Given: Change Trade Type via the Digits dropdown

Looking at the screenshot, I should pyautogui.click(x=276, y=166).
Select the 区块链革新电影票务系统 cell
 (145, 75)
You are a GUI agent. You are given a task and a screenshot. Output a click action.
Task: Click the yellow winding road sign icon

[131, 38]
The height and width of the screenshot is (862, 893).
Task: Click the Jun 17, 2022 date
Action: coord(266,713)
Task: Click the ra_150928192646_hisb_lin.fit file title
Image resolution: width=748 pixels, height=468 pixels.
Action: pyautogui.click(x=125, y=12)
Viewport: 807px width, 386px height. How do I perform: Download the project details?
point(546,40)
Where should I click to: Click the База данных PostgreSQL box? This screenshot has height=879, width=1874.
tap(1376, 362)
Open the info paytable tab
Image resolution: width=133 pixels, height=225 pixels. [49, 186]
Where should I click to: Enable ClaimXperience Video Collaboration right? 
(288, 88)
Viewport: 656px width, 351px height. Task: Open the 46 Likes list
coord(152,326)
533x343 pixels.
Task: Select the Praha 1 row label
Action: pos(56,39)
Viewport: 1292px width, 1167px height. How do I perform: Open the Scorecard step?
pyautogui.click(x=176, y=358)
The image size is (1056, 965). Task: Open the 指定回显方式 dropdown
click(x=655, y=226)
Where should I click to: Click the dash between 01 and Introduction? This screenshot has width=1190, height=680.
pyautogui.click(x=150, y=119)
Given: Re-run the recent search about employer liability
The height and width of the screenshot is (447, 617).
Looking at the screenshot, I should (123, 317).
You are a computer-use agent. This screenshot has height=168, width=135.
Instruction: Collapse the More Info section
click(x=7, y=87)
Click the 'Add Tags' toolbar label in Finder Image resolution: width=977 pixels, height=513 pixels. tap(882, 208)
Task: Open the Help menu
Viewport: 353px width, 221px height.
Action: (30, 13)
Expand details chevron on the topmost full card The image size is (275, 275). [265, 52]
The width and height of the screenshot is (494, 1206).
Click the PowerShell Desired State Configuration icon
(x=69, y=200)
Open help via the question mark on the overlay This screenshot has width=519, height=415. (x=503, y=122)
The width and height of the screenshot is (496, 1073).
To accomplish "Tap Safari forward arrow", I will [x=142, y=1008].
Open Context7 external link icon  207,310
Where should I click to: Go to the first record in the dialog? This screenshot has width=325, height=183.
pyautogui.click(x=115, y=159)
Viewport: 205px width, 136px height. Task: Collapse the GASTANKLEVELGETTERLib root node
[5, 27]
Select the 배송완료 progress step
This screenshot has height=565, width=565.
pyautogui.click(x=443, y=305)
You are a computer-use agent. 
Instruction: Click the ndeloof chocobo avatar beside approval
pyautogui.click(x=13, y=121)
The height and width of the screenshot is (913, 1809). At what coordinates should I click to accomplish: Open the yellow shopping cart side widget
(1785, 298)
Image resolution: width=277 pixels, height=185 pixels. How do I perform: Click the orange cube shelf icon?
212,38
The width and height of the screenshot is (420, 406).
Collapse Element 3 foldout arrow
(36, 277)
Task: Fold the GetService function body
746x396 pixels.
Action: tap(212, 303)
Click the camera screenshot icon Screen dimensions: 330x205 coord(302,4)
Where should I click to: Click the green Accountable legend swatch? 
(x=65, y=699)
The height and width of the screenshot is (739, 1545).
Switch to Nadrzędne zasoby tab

__________________________________________________

◆ **Description of the task**
Scan the entries above for the line containing "The image size is (1056, 965).", and copy it and all lines after it exactly, down to and including the line containing "You are a computer-use agent. This".

◆ **Solution to the exercise**
The image size is (1056, 965). Task: Open the 指定回显方式 dropdown
click(x=655, y=226)
Where should I click to: Click the dash between 01 and Introduction? This screenshot has width=1190, height=680.
pyautogui.click(x=150, y=119)
Given: Re-run the recent search about employer liability
The height and width of the screenshot is (447, 617).
Looking at the screenshot, I should (123, 317).
You are a computer-use agent. This screenshot has height=168, width=135.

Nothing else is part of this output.